Heise v. Village of Pewaukee

285 N.W.2d 859, 92 Wis. 2d 333, 1979 Wisc. LEXIS 2173
CourtWisconsin Supreme Court
DecidedNovember 6, 1979
Docket76-749
StatusPublished
Cited by7 cases

This text of 285 N.W.2d 859 (Heise v. Village of Pewaukee) is published on Counsel Stack Legal Research, covering Wisconsin Supreme Court primary law. Counsel Stack provides free access to over 12 million legal documents including statutes, case law, regulations, and constitutions.

Bluebook
Heise v. Village of Pewaukee, 285 N.W.2d 859, 92 Wis. 2d 333, 1979 Wisc. LEXIS 2173 (Wis. 1979).

Opinion

COFFEY, J.

This is an appeal from a judgment of the County Court of Waukesha County, entered on April 20, 1977, adjudging that certain real estate was dedicated to the Village of Pewaukee by the appellant’s predecessor in title. 1

The central issue in this case is the ownership of a strip of land in the Village of Pewaukee on Pewaukee Lake, immediately adjacent to a lot owned by the ap *336 pellant, Martin Heise. Both Mr. Heise and the Village of Pewaukee claim title to the strip of land.

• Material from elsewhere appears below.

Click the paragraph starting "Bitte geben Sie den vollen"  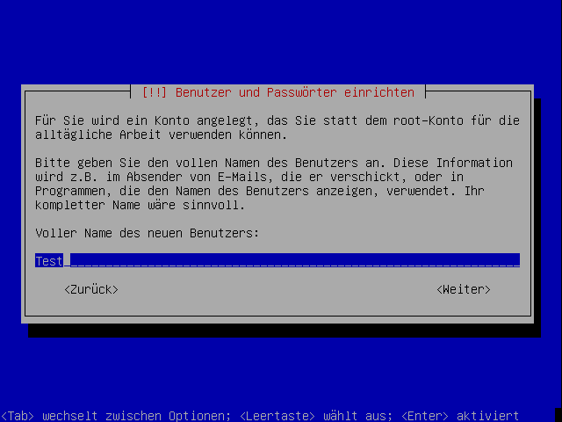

On August 3, 1887, when the plat of land known as the Lakeview Addition (Diagram 1) was recorded in the Waukesha County register of deeds’ office, neither the strip of land which is the subject of this dispute nor the lot owned by the appellant existed. The 1887 plat shows the intersection of what was then Oakton Avenue (now known as Park Avenue) and Lake Street terminated at the meander line 2 or boundary of Lake Pewau-kee. On the plat Oakton Avenue runs parallel to the lake boundary with at 16-foot strip of dry land separating Oakton Avenue from Lake Pewaukee.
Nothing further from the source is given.